You can battle orcs, undead, and bandits on the marches of the Kingdom of Wesnoth; fight alongside dragons in the lofty peaks, elves in the green reaches of the Aethenwood, dwarves in the great halls of Knalga, or even merfolk in the Bay of Pearls.
You can fight to regain the throne of Wesnoth, or use your dread power over the Undead to dominate the land of mortals, or lead your glorious Orcish tribe to victory against the humans who dared despoil your lands. You will be able to select from among over two hundred unit types infantry, cavalry, archers, and mages are just the beginning and fight actions ranging from small-unit ambushes to clashes of vast armies.
You can also challenge your friends — or strangers — and fight in epic multi-player fantasy battles. Battle for Wesnoth is open-source software, and a thriving community of volunteers cooperates to improve the game.
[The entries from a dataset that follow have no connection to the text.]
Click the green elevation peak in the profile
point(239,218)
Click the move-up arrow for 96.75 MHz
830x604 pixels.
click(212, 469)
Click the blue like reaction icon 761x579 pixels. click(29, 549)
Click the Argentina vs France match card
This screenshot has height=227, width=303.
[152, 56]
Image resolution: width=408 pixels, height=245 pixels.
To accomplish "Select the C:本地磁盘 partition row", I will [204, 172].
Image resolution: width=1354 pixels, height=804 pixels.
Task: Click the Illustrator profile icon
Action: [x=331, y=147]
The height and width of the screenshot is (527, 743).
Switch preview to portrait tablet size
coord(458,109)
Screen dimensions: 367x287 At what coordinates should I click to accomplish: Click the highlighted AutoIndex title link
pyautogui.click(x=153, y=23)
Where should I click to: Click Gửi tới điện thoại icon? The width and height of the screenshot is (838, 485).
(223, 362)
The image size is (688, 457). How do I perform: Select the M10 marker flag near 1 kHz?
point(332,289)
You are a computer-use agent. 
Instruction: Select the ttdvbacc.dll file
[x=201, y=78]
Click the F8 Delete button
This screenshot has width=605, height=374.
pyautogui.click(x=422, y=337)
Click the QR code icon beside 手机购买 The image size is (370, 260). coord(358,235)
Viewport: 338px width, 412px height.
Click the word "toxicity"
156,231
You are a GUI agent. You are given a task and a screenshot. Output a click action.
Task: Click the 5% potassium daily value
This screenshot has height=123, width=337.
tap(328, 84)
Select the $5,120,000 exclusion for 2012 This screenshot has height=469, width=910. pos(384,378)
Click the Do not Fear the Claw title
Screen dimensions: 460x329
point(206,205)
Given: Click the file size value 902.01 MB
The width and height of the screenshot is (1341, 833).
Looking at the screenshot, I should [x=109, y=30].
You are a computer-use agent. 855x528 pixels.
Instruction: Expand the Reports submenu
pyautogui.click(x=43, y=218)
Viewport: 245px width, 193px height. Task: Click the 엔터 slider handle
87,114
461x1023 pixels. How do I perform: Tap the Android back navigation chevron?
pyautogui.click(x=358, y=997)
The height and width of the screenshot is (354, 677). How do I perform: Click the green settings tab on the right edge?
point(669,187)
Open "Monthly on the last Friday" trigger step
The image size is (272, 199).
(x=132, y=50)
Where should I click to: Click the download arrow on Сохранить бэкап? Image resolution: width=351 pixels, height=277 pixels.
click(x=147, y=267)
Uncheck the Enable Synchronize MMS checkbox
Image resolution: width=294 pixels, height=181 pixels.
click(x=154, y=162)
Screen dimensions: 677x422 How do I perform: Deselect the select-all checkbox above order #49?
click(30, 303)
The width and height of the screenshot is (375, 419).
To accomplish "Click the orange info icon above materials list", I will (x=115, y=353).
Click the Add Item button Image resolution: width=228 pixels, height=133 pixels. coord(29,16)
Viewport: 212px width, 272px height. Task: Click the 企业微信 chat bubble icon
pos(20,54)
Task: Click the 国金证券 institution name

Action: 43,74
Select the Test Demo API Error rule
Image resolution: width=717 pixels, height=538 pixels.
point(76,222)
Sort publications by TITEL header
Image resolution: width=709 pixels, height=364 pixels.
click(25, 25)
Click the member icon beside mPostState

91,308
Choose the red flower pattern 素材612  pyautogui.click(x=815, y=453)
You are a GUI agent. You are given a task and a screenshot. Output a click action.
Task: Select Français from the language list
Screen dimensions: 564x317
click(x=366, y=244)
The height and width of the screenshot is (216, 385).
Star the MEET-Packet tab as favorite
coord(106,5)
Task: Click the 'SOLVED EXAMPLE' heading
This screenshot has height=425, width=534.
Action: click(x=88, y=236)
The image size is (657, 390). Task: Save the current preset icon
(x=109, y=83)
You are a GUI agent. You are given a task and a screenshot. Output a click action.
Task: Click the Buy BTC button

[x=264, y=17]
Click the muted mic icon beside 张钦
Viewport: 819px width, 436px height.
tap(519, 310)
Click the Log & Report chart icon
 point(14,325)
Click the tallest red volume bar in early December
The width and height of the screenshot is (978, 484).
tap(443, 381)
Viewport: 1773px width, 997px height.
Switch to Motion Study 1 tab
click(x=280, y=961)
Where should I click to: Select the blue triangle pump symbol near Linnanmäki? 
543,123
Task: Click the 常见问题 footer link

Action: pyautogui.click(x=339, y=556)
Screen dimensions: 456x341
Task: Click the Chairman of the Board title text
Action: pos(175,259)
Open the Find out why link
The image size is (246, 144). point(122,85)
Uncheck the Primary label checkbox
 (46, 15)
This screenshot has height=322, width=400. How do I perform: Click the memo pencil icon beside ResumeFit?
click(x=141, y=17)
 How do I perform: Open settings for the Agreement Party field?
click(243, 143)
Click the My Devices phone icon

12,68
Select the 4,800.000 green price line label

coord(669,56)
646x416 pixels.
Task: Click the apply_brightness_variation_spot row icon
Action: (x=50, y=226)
You can create your own custom units, write your own scenarios, and even script full-blown campaigns. The known portion of the Great Continent, on which Wesnoth abides, is generally divided into three areas: the Northlands, which are generally lawless; the kingdom of Wesnoth and its occasional principality, Elensefar; and the domain of the Southwest Elves in the Aethenwood and beyond. The Kingdom of Wesnoth lies in the center of this land.
Its borders are the Great River to the north, the Dulatus Hills in the east and south, the edge of the Aethenwood to the southwest, and the Ocean to the west. Elensefar, a once-province of Wesnoth, is bordered by the Great River to the north, a loosely defined line with Wesnoth to the east, the Bay of Pearls to the south, and the ocean to the west.
The Northlands is the wild country north of the Great River. Various groups of orcs, dwarves, barbarians and elves populate the region. To the north and east lies the forest of Lintanir, where the great kingdom of the North-Elves keeps to its own mysterious affairs.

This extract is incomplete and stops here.